Near the top of the local music scene in terms of profile and earning power, blues-rock outfit Zoo Trippin’ are mainstays at the Comfest main stage, and have performed to crowds of thousands at large-scale events such as Bunbury Music Festival in Cincinnati. In spite of their popularity, the members of the group are not immune to the sudden and unexpected adversity that comes with the current situation.
“This has completely turned me on my head as a local musician, promoter, and event booker,” says Zoo Trippin’ frontman Tony Casa, who also helms the concert promotion company Free Sandwich Productions. “There was a period of complete mental shutdown, and now I have to reevaluate my entire life, and my dream and goals.”
Zoo Trippin’ had planned to undertake a national tour in the coming weeks, but was forced to cancel its plans when travel became untenable. Having pre-paid for tour-related expenses, the group is out thousands of dollars.

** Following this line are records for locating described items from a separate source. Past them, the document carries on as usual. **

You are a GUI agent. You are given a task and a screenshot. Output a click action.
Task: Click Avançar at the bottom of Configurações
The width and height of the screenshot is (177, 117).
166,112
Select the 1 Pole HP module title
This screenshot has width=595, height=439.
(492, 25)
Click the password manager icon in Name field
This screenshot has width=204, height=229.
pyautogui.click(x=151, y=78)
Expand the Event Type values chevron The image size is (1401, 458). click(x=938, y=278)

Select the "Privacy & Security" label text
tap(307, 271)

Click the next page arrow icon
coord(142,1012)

Even the most successful artists in the local scene have been profoundly impacted by the shutdowns. Fresh off the release of their debut record, Columbus emo rockers snarls were prepared to embark on a national tour, having just signed a deal with Massachusetts-based label Take This To Heart. With touring impossible, the group’s financial situation has been impacted dramatically.

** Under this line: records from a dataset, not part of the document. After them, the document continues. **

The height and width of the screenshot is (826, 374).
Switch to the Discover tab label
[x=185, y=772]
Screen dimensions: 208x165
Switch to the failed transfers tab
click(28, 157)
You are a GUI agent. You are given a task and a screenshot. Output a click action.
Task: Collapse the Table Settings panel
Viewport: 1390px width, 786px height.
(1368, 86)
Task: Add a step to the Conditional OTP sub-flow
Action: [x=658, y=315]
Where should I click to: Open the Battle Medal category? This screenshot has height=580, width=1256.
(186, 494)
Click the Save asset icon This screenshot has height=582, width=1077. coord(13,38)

“All snarls shows through June have been cancelled, causing us to lose about $8,000 in show guarantees and countless thousands of dollars in merch sales,” says snarls guitarist Mick Martinez. “Losing that money not only affects the band as a business, but ourselves as well, as we were transitioning to a point where the band is providing income for us.”
Martinez, who was recently laid off from a day job at a local coffee roaster, has filed for unemployment. She is currently attempting to sell handmade goods and offering photography services to help make ends meet.
These stories highlight just how vulnerable members of our local music community can be during these trying times. It’s more than the postponement of a dream of making it big. The income of so many artists is tied to work in various creative fields that are all on hold for now. With venues closed and public congregation out of the question for the foreseeable future, local artists need your support now more than ever. Because when this is all over, and we’re back at the bar hugging our friends we haven’t seen in weeks or months, we’re still going to need music.